Although the Eurovision Song Contest is no longer a bellwether of a country’s musical prowess – the British have even taken to using it as a Testimonial for hard-up-and-over-the-hill artists such as last year’s 76-year-old Engelbert Humperdinck and this years 61-year-old Bonnie Tyler – the poor French really are losing the international culture wars. Even the language of international diplomacy is being continually eroded as English marches on.
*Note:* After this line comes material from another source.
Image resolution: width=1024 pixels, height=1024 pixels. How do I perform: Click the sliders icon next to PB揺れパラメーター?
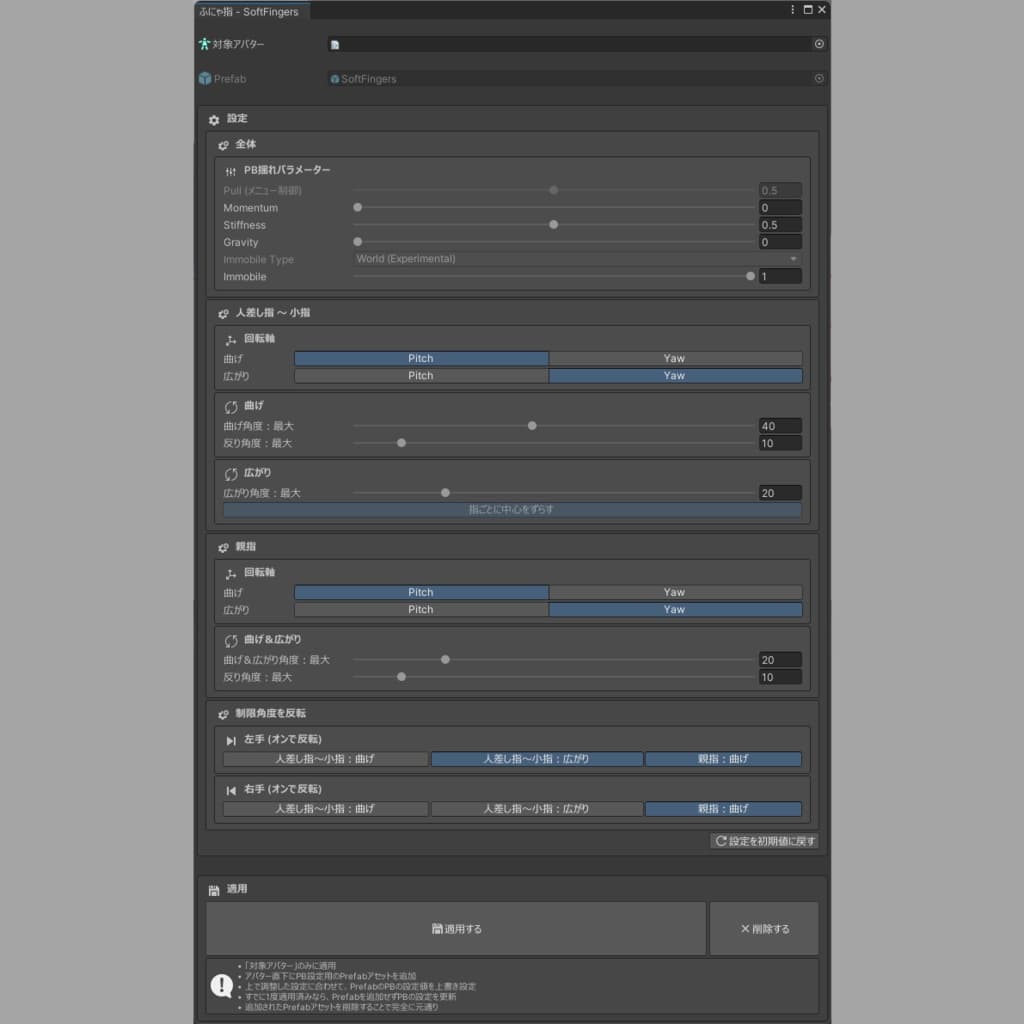pos(230,171)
However, it is heartwarming to observe the stubbornness and tenacity of the French people in standing alone with North Korea in rejecting the spread of US  culture across the globe (although accounts suggest that Kim Jong-un is a far more ardent consumer of American everything than his “Let’s go Armageddon” image portrays). Even the Chinese have just elected (in the most obtuse sense of the word)  a Ronald Reagan hairdo look-a-like  as their president.

I genuinely hope not

I genuinely hope not

A French Government commissioned report issued last week – President Dumbo-L’Elephant  likes reports as they buy him time – recommended a 1% tax on the sale of internet hardware products such as smartphones and tablets in order to help fund the “French Cultural Exception” policy.  For the Philistines among us (which really means “the Philistines among YOU” but, unlike the French, I am being polite), the French Cultural Exception policy is designed to protect France from  market forces (sacre bleu!) and foreign competition. “Foreign” is a barely disguised euphemism for “American.” The justification provided by the French Culture Minister, Aurelie Filipetti (who I picture making her announcement in a Christian Dior silk gown, her ears and neck dripping with diamonds) was that the tax would compensate for the fact that so little revenue is contributed to State coffers by digital content, which is probably true since most of it is in English.
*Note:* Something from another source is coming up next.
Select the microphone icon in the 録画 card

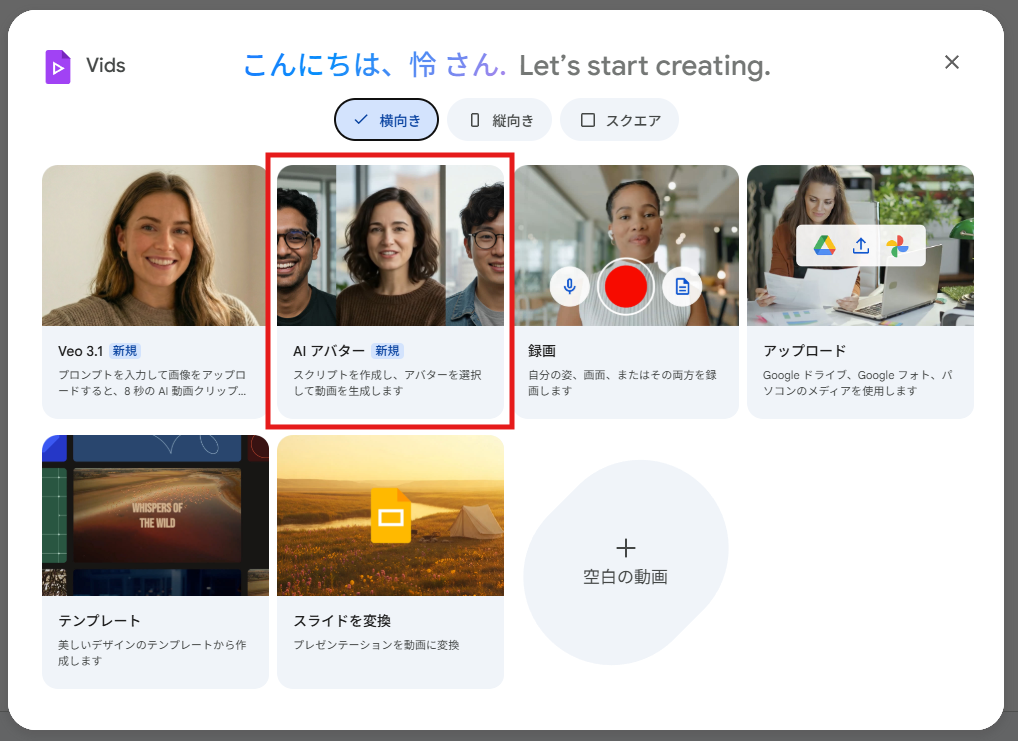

With the annual inflow of an estimated €86 million, perhaps French directors will be able to afford music in some of their films while dubbing Hollywood classics like “The French Lieutenant’s Woman”, “French Connection”, “Le Deuxiemme French Connection” and  “Minuit in Paris” (pronounced Pareeeee).

Meanwhile distinctive Paris architecture (amazingly untouched by the ravages of 20th century wars mainly because they were ravaged elsewhere), a national commitment to the eccentricities of French cuisine, loyalty to French-built cars (consumer masochism), a violent reaction to the use of English and a commitment to a work ethic that should safely bring the country to its knees within two years,  result in a truly distinctive French experience for the visitor to France.

Of course, they are not totally immune. A walk down the Champs Elysees, host over the years to a multitude of foreign-made jackboots, reveals a quiet invasion by multinational retailers that have replaced many of the quaint Cafes of old – but at least they are trying.

The Eurovision Song Contest has, over the years, moved from an elegant boast of the continent’s popular music, to inane tosh (the all-time classic of which was “Boom-Bang-a-Bang”) to a competition fit to be sponsored by national garbage collection companies.

That was the day

That was the day

The high-water mark of its nearly 60 year history was definitely 1974, when a young Swedish group decided not to sing in Swedish; future artists, putting  two and two together,  worked out that there was a reason – other than being hated by the Greeks -that  Turkey always seemed to gravitate towards “no points”, and started to follow suit.

The French would have done well to note the title of the winning song for Sweden that night. It was, of course, “Waterloo”.